How To Be An Auto Journalist Part I: The Press Drive

how to be an auto journalist part i the press drive

Inspired by the Michael Karesh review of “Sixty To Zero” today, I thought I would share some aspects of auto journalism with the TTAC readers. To the best of my knowledge, this kind of information has not appeared anywhere in the print-rag world or “blogosphere”… and perhaps after reading this, you will understand why.

What I propose to do is to take you along with me for a “typical” product reveal. I’m combining various “signature” aspects of different companies’ press events here to create an imaginary journal for my trip to see the introduction of the 2011 Mythos 200EsI.. Now, if you’ll grab your bags, we have a plane to catch…

8:30am EST I’m going through security at Port Columbus International Airport (CMH). Since I’m a TTAC writer, I spend my own money to get to the airport and park my car for the next 48 hours. We’re only talking $40 or $50 here, but it’s money I won’t get back. And, of course, I can’t work my regular job while I’m gone. The print guys and the big-blog dudes often have different arrangements. It’s common for automakers to maintain satellite press-fleet offices in major cities. So the fellow from Car Advertising And Breathless Reviews will drive his free press car to the airport, get on the plane, and return two days later to find another one in that spot. He may also fly first class; some outlets get the upgrade. With one exception, I’ve flown coach every time in the past three years. The flight is paid for by the manufacturer and booked through their people.

12:30pm PST I’m here in Los Angeles. Whenever possible, automakers hold their events on the West Coast. It allows the East Coast guys to gain three hours when they fly in. East Coast events usually have to start the following day. I’m paired up with a writer for the Smallville Post and Gazette and we are given a Mythos 200EsI to drive to the host hotel. The P&G guy asks me to drive and spends the next hour on the phone with various people. By the time we get to the hotel, I would cheerfully stab him through the throat if I thought I could get away with it. It could be worse; sometimes we are chauffeured to the host hotels and then I have to listen to two print journos whine at each other.

2:00pm PST At the host hotel, which is usually a four-or-five-star arrangement, I’m re-paired with a “drive partner” for a 120-mile loop over a route that usually is split 50/50 backroad and freeway. About half the time, my drive partner will suggest that I do the entire thing so he can sleep, make calls, or surf the web on his iPhone. There are two kinds of people on these press drives: people who treat it like a stopwatch challenge and people who drive five under the limit and fiddle with the stereo. Halfway through the loop, we will stop at some fabulous restaurant for refreshment. Some manufacturers have displays at the halfway point; some just feed you and put you back on the road.

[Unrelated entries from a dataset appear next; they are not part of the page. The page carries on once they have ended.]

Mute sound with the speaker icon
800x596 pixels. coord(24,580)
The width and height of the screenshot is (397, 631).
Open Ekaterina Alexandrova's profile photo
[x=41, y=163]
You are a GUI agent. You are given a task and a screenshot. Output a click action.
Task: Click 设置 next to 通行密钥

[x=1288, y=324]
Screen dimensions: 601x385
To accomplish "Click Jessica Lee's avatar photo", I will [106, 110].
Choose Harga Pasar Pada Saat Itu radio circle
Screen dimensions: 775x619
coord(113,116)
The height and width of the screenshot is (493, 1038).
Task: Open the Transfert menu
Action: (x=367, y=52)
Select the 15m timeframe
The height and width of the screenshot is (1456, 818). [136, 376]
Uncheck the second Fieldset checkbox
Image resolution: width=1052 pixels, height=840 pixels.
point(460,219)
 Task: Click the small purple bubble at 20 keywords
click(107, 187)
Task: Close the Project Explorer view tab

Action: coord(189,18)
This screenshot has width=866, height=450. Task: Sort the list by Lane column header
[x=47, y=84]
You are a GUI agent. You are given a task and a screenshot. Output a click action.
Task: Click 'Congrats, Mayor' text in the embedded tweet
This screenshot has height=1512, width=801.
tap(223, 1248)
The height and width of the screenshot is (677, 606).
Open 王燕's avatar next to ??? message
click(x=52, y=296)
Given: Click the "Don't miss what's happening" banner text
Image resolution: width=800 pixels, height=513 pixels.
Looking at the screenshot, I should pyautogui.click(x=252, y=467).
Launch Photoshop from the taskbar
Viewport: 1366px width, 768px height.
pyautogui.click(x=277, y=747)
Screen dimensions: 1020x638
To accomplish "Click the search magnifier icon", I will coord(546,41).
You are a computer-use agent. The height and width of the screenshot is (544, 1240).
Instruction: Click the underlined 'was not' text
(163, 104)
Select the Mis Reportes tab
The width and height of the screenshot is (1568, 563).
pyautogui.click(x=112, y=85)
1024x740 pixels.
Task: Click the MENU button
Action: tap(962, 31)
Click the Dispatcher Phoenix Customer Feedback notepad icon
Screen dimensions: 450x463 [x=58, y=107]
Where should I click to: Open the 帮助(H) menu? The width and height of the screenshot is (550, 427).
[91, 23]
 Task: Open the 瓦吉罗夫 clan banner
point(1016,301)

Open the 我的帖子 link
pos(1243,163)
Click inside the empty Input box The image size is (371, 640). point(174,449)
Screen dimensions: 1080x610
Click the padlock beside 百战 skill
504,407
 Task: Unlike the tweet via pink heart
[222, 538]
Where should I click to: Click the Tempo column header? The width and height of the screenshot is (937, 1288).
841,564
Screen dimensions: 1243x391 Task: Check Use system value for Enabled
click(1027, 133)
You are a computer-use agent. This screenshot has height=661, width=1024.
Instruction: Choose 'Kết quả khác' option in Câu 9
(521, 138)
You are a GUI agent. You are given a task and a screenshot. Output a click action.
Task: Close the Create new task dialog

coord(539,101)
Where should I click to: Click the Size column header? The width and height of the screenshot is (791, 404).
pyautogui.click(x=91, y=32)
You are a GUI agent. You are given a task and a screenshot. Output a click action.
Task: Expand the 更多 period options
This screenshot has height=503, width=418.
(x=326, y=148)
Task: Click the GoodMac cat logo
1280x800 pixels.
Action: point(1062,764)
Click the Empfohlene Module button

The cars we get for these trips are usually fully loaded examples. This Mythos 200EsI bases at $19,995 but my tester is $31,650. I asked for a manual transmission but was told there were none available. With rare exceptions, such as a Ford Mustang launch, stick-shifts are usually not in the press fleet.

5:30pm PST Time for the presentation. These can range from light-hearted twenty-minute talks to two-hour slogs through interior fabrics and loving descriptions of the intended customers’ socio-economic positioning. We’re each provided with a notebook and pen: Mythos knows better than to assume that we’re prepared with that sort of stuff. At the end there’s a question and answer time. As usual, there are three questions asked. The first one is from a grossly fat, Methuselah-old print writer in the front row, and is designed to show everybody how much he knows about the industry. The second one is from a mommy-blogger and inadvertently reveals the fact that she was unaware of the Federal Government’s requirements for child-safety rear door locks. The third one is from a newspaper guy and is related to whether the turn signals will “click” like the ones in a ’98 Honda Accord. Sometimes I will ask Question and it’s usually related to some gaping void in the presentation, such as the Cruze’s Korean engineering or the Honda Crosstour’s cargo space. Question #4 is never popular. Time for drinks!

7:30pm PST Mythos has laid on a top-notch dinner here! My table has six other journos and a chassis engineer. As is my post-Chicago Auto Show policy, I restrict myself to eight shots of Ketel One. The conversation around the table is lively and mostly related to various personalities known to most of us. There is a rehashing of the old story about the prominent auto-blogger who hired a prostitute and took her on a first-class flight to Europe as a “personal assistant”. Rumors fly from seat to seat. Stories are told, most of them frankly slanderous. I’m telling one of the three women in the forty-journo “wave” how I personally cheated death in a horrifying racing accident, holding her hand, and running her fingers through my hair for the purpose of evaluating the brand of color-safe conditioner I prefer. About once every ten minutes, the lonely chassis engineer will attempt to ask the table a question. “Did you guys think the engine was okay? What was your favorite wheel and tire combination?” There is never a response. By ten o’clock he’s gone, but for some of us the party continues to midnight or beyond.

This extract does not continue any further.